[[ Document extract, beginning ]]

I have only received a string of flirts from fake profiles who show young attractive American women, but who are clearly African scammers..... Yes... that's the character of the site now.... I suggest you participate on at least 5 different newer sites.

Do I need to post an obscene photo, work out obsessively in the gym, and use boastful crass language about my libedo if I am to stand any chance of being contacted by any genuine women here??..... First, don't sit there expecting women to come looking for you. You're just an average so-so guy. You need to do your own hunting.

Anyway... at your age trying to pretend to be someone you're not, is not a good idea.

You have to own the character you are, or it doesn't work.


Orangedwarf 57M

11/14/2018 3:35 pm

Sodom and Gomorrah were old testament towns that were so rife with corruption and depravity that the offended God laid waste to them - a fitting analogy to our present day moribund rat race society!

I realise the community on this site shouldn't be singled out for any special level of blame - and that what I speak of is really a society wide problem.

But I'd be interested to know how many other people there are out there who feel my words resonate with them.

Such a shame that seemingly so few of the membership will ever read these blogs.

[[ Document extract, end ]]
[[ Excerpted records, beginning ]]

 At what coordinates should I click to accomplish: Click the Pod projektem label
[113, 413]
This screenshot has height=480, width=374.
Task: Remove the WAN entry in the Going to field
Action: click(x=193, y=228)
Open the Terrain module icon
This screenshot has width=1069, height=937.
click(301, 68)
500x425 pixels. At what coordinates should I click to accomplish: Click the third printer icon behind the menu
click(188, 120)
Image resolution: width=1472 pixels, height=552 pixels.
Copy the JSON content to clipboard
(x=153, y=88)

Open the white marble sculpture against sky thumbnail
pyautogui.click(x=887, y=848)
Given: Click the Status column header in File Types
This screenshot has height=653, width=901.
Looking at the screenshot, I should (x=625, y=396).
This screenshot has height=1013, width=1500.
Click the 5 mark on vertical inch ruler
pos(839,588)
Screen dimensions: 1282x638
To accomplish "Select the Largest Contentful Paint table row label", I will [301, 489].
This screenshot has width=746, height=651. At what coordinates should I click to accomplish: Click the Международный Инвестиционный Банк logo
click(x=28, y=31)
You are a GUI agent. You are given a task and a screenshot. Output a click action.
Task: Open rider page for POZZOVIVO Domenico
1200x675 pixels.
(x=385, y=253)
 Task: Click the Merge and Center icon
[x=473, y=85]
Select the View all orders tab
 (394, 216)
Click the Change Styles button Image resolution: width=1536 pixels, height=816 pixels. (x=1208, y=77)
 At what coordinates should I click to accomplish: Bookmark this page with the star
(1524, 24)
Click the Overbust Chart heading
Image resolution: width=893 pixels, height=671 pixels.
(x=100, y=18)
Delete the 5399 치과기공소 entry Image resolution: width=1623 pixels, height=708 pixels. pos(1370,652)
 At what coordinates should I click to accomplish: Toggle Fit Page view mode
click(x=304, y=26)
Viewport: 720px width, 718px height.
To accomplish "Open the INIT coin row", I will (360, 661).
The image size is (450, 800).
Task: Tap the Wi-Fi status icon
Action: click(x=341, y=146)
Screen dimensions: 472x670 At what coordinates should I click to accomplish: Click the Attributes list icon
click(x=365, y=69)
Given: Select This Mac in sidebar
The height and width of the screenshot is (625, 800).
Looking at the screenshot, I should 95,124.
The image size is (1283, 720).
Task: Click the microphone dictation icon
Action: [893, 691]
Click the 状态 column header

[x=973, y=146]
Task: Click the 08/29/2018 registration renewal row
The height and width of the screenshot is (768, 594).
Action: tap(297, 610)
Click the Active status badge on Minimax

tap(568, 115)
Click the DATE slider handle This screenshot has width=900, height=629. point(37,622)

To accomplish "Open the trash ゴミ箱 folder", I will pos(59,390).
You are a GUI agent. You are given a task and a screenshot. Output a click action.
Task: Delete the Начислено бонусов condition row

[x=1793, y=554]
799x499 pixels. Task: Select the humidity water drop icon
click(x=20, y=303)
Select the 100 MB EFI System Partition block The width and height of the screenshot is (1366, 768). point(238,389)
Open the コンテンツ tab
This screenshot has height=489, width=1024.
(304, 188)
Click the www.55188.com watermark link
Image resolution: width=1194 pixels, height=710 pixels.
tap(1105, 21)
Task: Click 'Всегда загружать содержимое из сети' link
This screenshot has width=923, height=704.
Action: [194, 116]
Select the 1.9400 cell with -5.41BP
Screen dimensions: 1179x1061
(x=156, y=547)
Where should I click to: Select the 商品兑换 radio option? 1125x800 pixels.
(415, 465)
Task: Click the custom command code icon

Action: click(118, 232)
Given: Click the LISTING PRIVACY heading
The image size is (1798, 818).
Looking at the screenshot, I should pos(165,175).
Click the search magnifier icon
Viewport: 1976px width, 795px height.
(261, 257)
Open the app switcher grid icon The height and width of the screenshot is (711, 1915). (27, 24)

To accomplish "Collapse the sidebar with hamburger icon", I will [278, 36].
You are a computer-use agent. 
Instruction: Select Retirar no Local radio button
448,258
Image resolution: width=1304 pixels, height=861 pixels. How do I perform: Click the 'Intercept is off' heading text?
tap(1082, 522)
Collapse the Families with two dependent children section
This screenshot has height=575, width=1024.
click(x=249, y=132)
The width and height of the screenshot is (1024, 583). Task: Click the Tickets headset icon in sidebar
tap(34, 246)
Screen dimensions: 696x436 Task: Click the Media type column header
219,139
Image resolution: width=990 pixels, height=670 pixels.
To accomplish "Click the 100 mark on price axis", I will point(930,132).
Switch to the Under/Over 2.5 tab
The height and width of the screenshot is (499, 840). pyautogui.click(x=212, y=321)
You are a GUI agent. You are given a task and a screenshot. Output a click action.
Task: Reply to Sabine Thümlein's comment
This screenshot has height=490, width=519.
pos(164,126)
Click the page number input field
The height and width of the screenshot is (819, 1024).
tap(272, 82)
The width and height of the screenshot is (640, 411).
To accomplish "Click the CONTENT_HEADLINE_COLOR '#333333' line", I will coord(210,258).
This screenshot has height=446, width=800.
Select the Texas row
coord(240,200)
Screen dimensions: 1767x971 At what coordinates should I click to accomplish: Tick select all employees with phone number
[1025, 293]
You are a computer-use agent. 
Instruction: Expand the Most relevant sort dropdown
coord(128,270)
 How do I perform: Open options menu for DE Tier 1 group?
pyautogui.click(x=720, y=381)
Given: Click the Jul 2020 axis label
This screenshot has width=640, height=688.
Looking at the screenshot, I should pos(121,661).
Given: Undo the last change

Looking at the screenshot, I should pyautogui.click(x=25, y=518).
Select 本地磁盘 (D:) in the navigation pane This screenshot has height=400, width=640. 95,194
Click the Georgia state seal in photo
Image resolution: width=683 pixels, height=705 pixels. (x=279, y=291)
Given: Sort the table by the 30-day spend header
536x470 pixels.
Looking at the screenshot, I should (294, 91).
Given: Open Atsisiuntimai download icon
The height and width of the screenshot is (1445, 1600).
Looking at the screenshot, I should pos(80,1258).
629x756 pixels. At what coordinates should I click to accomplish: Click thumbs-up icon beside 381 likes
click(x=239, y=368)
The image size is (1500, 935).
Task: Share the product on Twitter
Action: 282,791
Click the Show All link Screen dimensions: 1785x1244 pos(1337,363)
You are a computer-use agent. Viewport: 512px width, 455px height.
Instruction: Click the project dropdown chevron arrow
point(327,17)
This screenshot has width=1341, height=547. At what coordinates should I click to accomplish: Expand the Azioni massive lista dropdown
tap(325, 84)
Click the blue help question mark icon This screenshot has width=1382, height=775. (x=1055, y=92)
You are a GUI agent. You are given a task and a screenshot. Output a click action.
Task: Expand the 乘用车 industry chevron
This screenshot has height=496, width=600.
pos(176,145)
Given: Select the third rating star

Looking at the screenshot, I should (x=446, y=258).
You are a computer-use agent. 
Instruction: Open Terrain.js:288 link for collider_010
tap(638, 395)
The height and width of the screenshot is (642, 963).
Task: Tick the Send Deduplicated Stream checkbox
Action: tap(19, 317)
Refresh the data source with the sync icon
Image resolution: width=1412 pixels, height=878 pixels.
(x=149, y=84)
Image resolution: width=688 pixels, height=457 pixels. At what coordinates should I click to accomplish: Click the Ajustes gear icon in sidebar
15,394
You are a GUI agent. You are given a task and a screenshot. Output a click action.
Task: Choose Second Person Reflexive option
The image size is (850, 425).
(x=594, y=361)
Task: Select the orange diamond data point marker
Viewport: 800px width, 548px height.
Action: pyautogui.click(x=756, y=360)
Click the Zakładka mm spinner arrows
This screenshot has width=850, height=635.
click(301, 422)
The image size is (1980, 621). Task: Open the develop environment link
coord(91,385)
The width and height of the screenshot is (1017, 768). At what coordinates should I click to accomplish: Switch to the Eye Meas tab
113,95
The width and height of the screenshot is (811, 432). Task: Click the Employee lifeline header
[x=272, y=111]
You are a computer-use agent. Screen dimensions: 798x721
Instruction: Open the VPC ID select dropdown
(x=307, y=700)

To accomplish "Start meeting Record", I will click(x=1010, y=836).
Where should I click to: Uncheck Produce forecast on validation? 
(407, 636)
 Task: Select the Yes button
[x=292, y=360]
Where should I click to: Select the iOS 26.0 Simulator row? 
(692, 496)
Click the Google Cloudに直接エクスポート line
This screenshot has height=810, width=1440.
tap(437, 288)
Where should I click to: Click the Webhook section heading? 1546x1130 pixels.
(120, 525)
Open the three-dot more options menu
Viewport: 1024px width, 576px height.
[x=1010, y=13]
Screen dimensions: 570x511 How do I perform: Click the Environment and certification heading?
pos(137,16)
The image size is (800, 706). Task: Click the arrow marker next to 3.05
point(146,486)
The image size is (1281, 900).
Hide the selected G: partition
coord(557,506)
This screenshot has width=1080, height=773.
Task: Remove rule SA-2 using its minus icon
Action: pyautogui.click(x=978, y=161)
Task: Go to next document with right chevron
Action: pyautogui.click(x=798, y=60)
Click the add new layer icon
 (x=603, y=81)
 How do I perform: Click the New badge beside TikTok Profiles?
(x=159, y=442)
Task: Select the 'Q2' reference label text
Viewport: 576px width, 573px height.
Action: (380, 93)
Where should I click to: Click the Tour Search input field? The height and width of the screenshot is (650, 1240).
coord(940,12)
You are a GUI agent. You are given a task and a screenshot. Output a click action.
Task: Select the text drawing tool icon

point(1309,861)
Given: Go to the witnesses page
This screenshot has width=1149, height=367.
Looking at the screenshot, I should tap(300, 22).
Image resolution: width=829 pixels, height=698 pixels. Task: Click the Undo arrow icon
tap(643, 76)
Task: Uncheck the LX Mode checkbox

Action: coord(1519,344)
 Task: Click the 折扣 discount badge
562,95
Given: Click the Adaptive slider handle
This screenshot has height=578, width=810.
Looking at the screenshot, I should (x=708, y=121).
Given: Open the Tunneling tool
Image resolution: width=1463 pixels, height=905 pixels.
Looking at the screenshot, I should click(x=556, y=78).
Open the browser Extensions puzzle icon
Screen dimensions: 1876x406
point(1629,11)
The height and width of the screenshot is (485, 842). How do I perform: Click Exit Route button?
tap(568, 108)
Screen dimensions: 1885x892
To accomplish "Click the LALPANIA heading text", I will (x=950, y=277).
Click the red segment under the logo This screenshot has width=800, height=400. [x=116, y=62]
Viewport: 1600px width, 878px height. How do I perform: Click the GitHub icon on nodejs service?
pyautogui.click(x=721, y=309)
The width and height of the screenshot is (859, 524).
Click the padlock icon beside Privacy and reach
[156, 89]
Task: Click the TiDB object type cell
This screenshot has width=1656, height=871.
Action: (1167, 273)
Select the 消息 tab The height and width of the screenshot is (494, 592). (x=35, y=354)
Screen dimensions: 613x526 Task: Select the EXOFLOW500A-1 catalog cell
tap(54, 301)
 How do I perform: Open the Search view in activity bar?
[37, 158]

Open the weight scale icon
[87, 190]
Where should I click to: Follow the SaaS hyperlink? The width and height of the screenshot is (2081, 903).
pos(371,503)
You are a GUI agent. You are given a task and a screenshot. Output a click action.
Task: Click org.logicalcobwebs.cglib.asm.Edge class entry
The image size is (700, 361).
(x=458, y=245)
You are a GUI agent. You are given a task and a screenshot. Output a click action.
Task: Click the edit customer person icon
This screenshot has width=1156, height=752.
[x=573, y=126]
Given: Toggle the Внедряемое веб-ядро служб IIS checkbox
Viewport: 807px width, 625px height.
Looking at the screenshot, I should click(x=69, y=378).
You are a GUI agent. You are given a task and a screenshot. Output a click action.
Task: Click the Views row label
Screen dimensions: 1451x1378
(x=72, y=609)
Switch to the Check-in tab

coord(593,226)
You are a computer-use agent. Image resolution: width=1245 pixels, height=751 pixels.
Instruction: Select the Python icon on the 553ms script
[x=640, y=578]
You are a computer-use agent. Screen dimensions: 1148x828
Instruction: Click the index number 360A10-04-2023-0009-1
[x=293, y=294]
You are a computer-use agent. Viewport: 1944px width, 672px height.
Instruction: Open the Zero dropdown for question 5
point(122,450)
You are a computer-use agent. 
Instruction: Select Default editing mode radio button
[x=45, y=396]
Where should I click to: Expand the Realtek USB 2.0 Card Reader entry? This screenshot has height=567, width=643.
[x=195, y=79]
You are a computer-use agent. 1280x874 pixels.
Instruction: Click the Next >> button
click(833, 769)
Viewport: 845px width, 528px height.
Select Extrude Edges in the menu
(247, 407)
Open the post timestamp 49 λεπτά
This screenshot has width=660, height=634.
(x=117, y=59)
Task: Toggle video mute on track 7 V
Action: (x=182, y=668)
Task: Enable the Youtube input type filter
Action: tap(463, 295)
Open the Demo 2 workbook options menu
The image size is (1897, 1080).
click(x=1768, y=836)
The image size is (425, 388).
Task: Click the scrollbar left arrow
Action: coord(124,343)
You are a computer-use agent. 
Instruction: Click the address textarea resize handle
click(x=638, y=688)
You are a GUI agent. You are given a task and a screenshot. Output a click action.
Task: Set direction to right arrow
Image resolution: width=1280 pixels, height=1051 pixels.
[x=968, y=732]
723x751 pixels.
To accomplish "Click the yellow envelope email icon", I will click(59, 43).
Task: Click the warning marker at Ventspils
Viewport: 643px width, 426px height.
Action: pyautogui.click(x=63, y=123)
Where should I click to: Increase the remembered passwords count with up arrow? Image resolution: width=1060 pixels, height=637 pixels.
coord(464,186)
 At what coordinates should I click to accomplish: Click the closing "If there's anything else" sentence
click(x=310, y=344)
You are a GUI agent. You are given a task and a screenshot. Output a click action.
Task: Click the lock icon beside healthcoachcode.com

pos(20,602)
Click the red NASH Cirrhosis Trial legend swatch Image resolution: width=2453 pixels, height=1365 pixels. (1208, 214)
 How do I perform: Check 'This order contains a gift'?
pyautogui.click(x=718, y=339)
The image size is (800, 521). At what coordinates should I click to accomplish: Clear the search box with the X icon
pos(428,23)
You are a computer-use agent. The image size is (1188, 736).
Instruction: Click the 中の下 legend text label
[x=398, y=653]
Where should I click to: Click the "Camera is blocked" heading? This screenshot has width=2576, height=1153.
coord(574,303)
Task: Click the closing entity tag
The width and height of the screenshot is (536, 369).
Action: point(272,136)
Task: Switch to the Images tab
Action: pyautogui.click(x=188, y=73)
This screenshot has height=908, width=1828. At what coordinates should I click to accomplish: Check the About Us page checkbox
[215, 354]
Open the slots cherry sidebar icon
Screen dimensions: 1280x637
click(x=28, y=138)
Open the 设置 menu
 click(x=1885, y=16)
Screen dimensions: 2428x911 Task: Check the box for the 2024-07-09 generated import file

[[ Excerpted records, end ]]

▶ **What you are asked to do**: Can you reproduce the dating-site forum post word for word, starting at "11/14/2018 3:35 pm" and ending at "resonate with them."?

▶ **Exercise response**:
11/14/2018 3:35 pm

Sodom and Gomorrah were old testament towns that were so rife with corruption and depravity that the offended God laid waste to them - a fitting analogy to our present day moribund rat race society!

I realise the community on this site shouldn't be singled out for any special level of blame - and that what I speak of is really a society wide problem.

But I'd be interested to know how many other people there are out there who feel my words resonate with them.